The key insight of HyperLogLog algorithm is that the distribution of rank values for a large set of elements can be approximated by a power-law distribution, which has a characteristic shape that depends only on the size of the set and not on the specific elements in the set. This property enables the algorithm to estimate the number of distinct elements with high accuracy by only storing a small number of counter values.
To improve the accuracy of the algorithm, HyperLogLog uses a technique called “bias correction” that corrects for a systematic bias introduced by the probabilistic data structure. The bias correction involves applying a correction factor to the estimated cardinality that depends on the precision of the algorithm.
Overall, HyperLogLog algorithm provides a highly efficient and scalable method for estimating the number of distinct elements in large datasets, making it a popular tool in big data analytics and database systems.
Precision
In HyperLogLog, the precision is determined by the number of bits used to represent the registers. Specifically, the number of registers used is equal to 2^precision. The higher the precision, the more accurate the estimate of the number of distinct elements in the set will be, but also the more memory the algorithm will consume.
In the C++ implementation I provided, the precision is passed as an argument to the constructor of the HyperLogLog class. For example, if you create a HyperLogLog object with precision 10, it will use 1024 registers (2^10) to estimate the number of distinct elements in the set.

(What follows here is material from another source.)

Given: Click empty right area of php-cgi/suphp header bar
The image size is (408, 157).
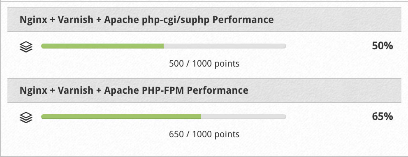Looking at the screenshot, I should (338, 20).
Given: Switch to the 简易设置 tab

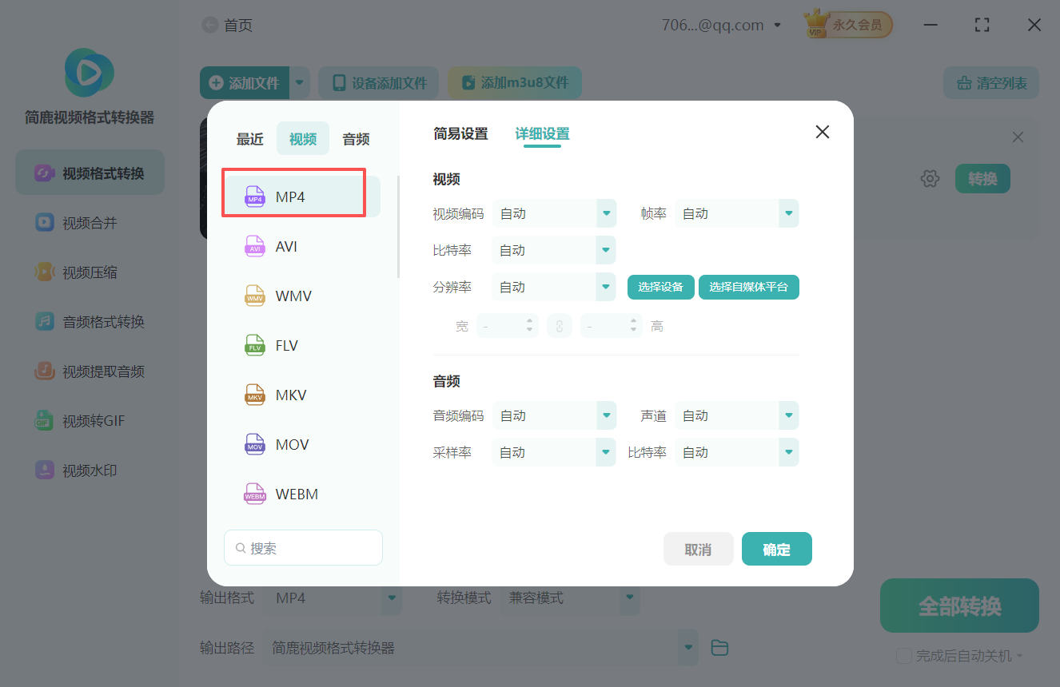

The choice of precision depends on the trade-off between accuracy and memory usage. In practice, a precision of 10-12 is often used, which provides a reasonable estimate with a moderate memory overhead. However, the optimal precision may vary depending on the specific application and the size of the set being estimated.
Memory usage
The table below shows the approximate memory usage in bytes for a HyperLogLog data structure with different numbers of bits:
Precision (bits) | Number of Registers | Memory Usage (bytes) |
---|---|---|
4 | 16 | 64 |
5 | 32 | 128 |
6 | 64 | 256 |
7 | 128 | 512 |
8 | 256 | 1024 |
9 | 512 | 2048 |
10 | 1024 | 4096 |
11 | 2048 | 8192 |
12 | 4096 | 16384 |
13 | 8192 | 32768 |
14 | 16384 | 65536 |
15 | 32768 | 131072 |
Note that these numbers are approximate and may vary depending on the specific implementation of the HyperLogLog algorithm and the memory allocation behavior of the operating system. Additionally, the memory usage of a HyperLogLog data structure may also depend on the specific dataset being analyzed and the accuracy required for the estimation.
class HyperLogLog {
public:
HyperLogLog(uint8_t precision) : precision(precision), size(1 << precision) {
M = new uint8_t[size];
std::memset(M, 0, size * sizeof(uint8_t));
alpha = get_alpha(precision);
}
~HyperLogLog() { delete[] M; }
void add(uint64_t value) {
uint32_t hash = murmurhash(value);
uint32_t index = hash >> (32 - precision);
uint8_t rho = count_leading_zeros(hash << precision) + 1;
if (rho > M[index]) {
M[index] = rho;
}
}
uint64_t count() const {
double Z = 0;
for (uint32_t i = 0; i < size; i++) {
Z += 1.0 / (1 << M[i]);
}
double estimate = alpha * size * size / Z;
if (estimate <= 2.5 * size) {
uint32_t zeros = 0;
for (uint32_t i = 0; i < size; i++) {
if (M[i] == 0) {
zeros++;
}
}
if (zeros != 0) {
estimate = size * std::log((double)size / zeros);
}
} else if (estimate > 1.0 / 30.0 * std::pow(2, 32)) {
estimate = -std::pow(2, 32) * std::log(1 - estimate / std::pow(2, 32));
}
return static_cast<uint64_t>(estimate);
}
private:
uint8_t precision;
uint32_t size;
uint8_t *M;
double alpha;
uint32_t murmurhash(uint64_t value) const {
uint32_t seed = 0x9747b28c;
uint32_t m = 0x5bd1e995;
uint32_t h = seed ^ sizeof(value);
uint32_t k = value;
k *= m;
k ^= k >> 24;
k *= m;
h *= m;
h ^= k;
h *= m;
h ^= h >> 13;
h *= m;
h ^= h >> 15;
return h;
}
uint8_t count_leading_zeros(uint32_t x) const {
uint8_t n = 1;
if ((x >> 16) == 0) {
n += 16;
x <<= 16;
}
if ((x >> 24) == 0) {
n += 8;
x <<= 8;
}
if ((x >> 28) == 0) {
n += 4;
x <<= 4;
}
if ((x >> 30) == 0) {
n += 2;
x <<= 2;
}
n -= x >> 31;
return n;
}
double get_alpha(uint8_t precision) const {
switch (precision) {
case 4:
return 0.673;
case 5:
return 0.697;
case 6:
return 0.709;
default:
return 0.721;
}
}
};
In this example, we create a HyperLogLog object with precision 10, which means it has 1024 registers. We then generate a set of 1 million random integers and add them to both the std::unordered_set and the HyperLogLog. Finally, we print out the actual size of the set and the estimated size of the set using the count method of the HyperLogLog object.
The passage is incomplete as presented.